5. Monitoring and Trending: Inspection schedules in accordance with IWB-2400, assessment of susceptible or limiting components or locations, and reliable examination methods provide timely detection of cracks. The scope of examination expansion and reinspection beyond the baseline inspection are required if flaws are detected.
6. Acceptance Criteria: Any indication or relevant condition of degradation is evaluated in accordance with IWB-31 00 by comparing ISI results with the acceptance standards of IWB3400 and IWB-3500.
7. Corrective Actions: Repair and replacement procedures are equivalent to those requirements in ASME Section Xi. Repair is in conformance with IWB-4000 and replacement occurs according to IWB-7000. As discussed in the appendix to this report, the staff finds the requirements of 10 CFR Part 50, Appendix B, acceptable in addressing corrective actions.
8. Confirmation Process: Site quality assurance (QA) procedures, review and approval processes, and administrative controls are implemented in accordance with the requirements of 10 CFR Part 50, Appendix B. As discussed in the appendix to this report, the staff finds the requirements of 10 CFR Part 50, Appendix B, acceptable in addressing the confirmation process and administrative controls.
9. Administrative Controls: See Item 8, above.
10. Operating Experience: Because the ASME Code is a consensus document that has been widely used over a long period, it has been shown to be generally effective in managing aging effects in Class 1, 2, or 3 components and their integral attachments in light-water cooled power plants.
In PWRs, stainless steel components have generally not been found to be affected by SCC because of low dissolved oxygen levels and control of primary water chemistry. However, the potential for SCC exists due to inadvertent introduction of contaminants into the primary coolant system from unacceptable levels of contaminants in the boric acid; introduction through the free surface of the spent fuel pool, which can be a natural collector of airborne contaminants (US NRC IN 84-18); introduction of relatively high levels of oxygen during shutdown, or from aggressive chemistries that may develop in creviced regions.
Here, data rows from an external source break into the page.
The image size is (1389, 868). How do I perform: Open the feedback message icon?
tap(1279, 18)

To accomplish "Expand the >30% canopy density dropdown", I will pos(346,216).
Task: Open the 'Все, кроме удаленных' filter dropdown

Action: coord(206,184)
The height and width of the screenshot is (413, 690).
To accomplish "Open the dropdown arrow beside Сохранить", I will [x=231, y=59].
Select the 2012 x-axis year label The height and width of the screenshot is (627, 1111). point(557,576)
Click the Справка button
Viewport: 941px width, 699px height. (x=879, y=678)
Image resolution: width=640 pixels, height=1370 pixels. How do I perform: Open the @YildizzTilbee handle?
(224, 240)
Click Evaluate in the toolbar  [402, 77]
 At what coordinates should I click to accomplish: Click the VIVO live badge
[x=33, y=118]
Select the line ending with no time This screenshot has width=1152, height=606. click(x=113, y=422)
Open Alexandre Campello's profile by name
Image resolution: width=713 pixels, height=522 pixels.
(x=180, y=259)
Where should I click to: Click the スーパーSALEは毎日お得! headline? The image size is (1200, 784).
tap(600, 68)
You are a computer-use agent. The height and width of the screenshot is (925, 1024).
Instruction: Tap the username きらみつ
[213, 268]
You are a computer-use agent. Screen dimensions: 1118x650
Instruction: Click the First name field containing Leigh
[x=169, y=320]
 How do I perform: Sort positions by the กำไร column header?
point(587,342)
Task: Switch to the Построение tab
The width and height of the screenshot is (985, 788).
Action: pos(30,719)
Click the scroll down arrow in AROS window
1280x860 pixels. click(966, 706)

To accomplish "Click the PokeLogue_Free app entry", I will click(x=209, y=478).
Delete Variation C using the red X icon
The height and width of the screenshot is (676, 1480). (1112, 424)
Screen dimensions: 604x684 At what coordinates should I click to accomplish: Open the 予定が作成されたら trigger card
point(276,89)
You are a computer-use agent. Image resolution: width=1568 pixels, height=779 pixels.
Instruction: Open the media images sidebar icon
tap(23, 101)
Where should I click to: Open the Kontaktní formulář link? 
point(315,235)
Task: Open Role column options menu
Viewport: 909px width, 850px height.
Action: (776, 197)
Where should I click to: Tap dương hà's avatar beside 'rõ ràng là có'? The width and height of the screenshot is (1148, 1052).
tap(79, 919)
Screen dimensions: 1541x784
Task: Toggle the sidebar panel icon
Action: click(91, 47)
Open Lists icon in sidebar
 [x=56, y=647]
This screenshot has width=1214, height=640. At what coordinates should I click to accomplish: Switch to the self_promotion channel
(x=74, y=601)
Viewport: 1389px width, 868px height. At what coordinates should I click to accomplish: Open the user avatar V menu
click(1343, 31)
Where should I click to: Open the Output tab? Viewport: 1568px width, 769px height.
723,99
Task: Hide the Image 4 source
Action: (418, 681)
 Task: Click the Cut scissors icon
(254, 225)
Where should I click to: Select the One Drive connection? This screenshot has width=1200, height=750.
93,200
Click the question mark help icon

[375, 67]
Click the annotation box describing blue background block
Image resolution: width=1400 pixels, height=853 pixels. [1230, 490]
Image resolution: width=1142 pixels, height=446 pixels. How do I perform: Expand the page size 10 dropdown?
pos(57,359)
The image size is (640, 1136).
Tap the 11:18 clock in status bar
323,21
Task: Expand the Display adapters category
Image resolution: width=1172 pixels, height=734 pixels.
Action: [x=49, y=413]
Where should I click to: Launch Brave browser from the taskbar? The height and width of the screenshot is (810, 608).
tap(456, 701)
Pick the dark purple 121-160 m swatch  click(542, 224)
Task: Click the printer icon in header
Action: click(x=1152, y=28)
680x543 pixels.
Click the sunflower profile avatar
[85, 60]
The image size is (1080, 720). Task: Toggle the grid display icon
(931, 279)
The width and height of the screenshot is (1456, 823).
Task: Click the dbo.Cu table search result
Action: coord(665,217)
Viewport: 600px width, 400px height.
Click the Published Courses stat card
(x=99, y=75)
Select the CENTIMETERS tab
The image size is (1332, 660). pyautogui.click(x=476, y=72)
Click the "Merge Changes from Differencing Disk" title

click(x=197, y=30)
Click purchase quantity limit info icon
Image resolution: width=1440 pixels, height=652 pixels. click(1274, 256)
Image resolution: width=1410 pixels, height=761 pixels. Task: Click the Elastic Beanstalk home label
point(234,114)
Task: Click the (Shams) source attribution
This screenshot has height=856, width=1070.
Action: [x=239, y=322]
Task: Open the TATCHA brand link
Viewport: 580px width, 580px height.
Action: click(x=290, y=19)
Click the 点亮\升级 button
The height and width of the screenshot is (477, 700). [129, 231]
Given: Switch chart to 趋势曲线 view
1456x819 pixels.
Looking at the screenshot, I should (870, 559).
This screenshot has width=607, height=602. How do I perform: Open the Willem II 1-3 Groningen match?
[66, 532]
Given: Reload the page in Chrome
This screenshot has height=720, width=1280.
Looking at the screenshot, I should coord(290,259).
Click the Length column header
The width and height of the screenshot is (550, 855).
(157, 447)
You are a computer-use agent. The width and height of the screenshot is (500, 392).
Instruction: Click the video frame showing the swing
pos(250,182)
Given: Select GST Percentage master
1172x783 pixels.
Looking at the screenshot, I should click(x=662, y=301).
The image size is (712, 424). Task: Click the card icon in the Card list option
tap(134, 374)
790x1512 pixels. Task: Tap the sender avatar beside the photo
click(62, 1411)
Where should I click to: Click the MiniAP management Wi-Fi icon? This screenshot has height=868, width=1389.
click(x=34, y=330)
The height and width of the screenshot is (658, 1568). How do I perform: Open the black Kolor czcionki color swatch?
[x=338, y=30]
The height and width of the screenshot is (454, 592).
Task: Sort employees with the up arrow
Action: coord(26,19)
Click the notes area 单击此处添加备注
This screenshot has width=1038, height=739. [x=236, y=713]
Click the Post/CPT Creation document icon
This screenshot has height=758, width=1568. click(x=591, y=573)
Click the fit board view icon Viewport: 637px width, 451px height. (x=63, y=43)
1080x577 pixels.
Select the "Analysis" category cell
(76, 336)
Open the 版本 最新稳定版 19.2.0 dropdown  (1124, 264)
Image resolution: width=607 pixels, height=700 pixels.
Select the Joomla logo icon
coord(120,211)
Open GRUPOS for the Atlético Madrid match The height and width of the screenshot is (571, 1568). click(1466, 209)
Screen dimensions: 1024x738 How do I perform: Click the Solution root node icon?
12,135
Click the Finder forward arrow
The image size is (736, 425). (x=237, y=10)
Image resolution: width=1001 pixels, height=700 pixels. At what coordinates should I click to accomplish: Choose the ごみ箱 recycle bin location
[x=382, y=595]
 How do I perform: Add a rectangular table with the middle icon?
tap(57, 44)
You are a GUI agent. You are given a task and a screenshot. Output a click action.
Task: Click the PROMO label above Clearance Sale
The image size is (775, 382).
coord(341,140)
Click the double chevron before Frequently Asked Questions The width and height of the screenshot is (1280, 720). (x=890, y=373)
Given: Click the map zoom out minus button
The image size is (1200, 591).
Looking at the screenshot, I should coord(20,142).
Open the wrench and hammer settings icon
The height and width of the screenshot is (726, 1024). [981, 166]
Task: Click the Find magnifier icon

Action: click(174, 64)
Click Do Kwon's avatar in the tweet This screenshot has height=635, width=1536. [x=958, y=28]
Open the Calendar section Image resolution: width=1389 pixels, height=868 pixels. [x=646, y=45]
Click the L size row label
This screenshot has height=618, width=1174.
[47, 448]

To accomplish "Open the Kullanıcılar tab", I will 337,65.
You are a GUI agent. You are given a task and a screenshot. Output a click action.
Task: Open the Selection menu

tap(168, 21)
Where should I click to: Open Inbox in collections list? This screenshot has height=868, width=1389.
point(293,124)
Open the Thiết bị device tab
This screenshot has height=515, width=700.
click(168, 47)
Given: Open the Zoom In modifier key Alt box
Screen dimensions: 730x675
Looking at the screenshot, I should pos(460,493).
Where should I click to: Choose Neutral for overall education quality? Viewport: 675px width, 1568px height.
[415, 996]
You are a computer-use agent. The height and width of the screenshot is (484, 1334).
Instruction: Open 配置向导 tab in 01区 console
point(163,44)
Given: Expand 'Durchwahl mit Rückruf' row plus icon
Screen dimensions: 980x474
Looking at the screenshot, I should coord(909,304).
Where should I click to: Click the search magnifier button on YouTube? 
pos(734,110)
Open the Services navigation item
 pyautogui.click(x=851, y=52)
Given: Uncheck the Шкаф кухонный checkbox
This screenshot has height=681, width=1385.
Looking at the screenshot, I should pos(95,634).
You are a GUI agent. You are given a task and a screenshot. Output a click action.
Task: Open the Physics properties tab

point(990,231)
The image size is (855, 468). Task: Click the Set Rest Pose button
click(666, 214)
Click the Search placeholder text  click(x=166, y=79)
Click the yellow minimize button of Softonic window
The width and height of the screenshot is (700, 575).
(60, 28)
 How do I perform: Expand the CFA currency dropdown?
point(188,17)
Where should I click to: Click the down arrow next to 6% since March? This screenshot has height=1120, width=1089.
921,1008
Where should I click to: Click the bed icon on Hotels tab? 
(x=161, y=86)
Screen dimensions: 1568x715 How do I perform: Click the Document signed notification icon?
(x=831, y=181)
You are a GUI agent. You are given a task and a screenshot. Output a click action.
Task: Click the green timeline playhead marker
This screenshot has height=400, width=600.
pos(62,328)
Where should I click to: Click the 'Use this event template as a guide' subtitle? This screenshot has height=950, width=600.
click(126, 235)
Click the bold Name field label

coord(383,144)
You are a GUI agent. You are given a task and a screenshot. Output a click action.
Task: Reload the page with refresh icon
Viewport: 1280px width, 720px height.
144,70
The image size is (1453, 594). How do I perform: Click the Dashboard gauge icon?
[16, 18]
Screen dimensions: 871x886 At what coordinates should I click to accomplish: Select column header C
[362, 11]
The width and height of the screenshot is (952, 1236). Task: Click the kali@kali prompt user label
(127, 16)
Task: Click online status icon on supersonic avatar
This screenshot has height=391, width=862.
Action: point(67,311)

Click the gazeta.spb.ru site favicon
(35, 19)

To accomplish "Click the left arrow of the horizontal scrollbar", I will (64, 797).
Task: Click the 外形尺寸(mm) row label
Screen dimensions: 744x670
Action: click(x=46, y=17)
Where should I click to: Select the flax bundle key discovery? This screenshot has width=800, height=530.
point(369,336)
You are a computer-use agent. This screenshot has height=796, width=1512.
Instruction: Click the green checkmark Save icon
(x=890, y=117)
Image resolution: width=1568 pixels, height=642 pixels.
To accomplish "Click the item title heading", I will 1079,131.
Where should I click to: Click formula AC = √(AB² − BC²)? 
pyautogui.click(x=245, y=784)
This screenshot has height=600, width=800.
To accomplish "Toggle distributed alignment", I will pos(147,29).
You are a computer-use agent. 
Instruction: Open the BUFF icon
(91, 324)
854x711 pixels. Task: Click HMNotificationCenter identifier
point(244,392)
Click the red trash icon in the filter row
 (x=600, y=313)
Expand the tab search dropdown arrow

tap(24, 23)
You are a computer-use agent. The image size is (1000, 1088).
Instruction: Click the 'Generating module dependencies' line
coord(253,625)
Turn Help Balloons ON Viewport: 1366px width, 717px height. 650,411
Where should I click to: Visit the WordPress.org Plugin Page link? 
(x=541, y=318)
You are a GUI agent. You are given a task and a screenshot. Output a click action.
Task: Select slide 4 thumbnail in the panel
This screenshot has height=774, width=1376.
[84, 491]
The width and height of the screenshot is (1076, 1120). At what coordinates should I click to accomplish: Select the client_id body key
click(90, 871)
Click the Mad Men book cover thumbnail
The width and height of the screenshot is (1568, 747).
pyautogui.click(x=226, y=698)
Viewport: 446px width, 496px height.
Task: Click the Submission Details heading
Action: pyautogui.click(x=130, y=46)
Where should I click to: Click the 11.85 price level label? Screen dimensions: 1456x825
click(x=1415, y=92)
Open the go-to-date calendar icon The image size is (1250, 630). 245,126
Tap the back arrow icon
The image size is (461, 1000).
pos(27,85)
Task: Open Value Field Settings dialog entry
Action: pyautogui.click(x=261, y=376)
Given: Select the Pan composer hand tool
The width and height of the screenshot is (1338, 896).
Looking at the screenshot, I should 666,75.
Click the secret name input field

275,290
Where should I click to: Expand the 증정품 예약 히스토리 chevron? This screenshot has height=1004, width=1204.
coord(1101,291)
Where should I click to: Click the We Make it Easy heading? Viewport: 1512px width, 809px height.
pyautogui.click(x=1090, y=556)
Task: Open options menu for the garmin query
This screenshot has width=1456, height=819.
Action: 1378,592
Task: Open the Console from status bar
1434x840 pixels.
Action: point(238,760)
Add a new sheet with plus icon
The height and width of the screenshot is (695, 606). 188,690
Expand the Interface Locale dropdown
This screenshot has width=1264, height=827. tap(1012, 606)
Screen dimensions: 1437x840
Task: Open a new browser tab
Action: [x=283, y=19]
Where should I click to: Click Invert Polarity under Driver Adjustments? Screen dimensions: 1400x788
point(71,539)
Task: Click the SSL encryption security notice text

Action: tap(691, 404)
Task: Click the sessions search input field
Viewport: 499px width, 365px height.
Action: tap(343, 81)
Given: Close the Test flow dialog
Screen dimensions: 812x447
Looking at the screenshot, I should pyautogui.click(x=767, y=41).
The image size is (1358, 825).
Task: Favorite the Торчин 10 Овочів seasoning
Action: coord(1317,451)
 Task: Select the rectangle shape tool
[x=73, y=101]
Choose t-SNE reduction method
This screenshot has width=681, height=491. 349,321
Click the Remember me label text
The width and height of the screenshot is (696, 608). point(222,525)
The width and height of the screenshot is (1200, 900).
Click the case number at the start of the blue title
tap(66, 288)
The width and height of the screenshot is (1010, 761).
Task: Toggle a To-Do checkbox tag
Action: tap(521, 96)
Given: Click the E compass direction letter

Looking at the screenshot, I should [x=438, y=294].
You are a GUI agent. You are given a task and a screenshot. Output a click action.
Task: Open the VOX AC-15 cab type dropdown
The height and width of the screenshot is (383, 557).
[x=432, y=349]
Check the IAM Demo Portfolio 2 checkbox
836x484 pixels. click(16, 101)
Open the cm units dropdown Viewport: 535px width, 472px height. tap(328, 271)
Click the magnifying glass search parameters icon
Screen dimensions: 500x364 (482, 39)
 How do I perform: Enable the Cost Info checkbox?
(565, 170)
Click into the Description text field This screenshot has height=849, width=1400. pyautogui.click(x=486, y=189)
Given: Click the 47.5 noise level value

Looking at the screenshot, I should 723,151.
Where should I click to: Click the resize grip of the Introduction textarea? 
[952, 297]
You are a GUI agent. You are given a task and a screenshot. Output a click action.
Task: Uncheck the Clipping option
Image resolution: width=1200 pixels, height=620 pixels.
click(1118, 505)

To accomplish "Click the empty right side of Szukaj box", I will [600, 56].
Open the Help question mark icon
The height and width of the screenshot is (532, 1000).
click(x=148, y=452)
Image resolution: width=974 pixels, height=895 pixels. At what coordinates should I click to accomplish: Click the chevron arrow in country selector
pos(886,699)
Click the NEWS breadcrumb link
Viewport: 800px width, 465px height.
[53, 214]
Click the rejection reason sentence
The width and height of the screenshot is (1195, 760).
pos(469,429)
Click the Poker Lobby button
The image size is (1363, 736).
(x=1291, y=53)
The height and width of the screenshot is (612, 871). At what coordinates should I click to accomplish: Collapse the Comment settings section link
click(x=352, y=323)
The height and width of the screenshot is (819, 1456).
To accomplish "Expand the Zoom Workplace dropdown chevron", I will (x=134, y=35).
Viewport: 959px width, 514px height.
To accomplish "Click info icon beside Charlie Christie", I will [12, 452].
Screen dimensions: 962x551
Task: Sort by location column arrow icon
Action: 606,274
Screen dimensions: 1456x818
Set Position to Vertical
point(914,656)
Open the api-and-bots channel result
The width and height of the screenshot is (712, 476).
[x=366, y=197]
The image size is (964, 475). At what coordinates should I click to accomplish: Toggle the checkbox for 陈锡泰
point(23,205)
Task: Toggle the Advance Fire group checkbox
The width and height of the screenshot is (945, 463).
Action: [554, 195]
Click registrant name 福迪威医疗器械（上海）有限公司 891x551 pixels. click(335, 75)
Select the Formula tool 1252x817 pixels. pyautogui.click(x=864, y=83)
Cracking has occurred in SS baffle former bolts in a number of foreign plants (US NRC IN 98-11) and has now been observed in plants in the United States.


References

ASME Section XI, Rules for Inservice Inspection of Nuclear Power Plant Components, ASME Boiler and Pressure Vessel Code, 1995 edition through the 1996 addenda, American Society of Mechanical Engineers, New York, NY.

EPRI TR-105714(Archived), PWR primary Water Chemistry Guidelines-Revision 3, Electric Power Research Institute, Palo Alto, CA, November 1995.

US NRC Information Notice 84-18, Stress Corrosion Cracking in PWR Systems, March 7, 1984.

US NRC Information Notice 98-11, Cracking of Reactor Vessel Internal Baffle Former Bolts in Foreign Plants, March 25, 1998.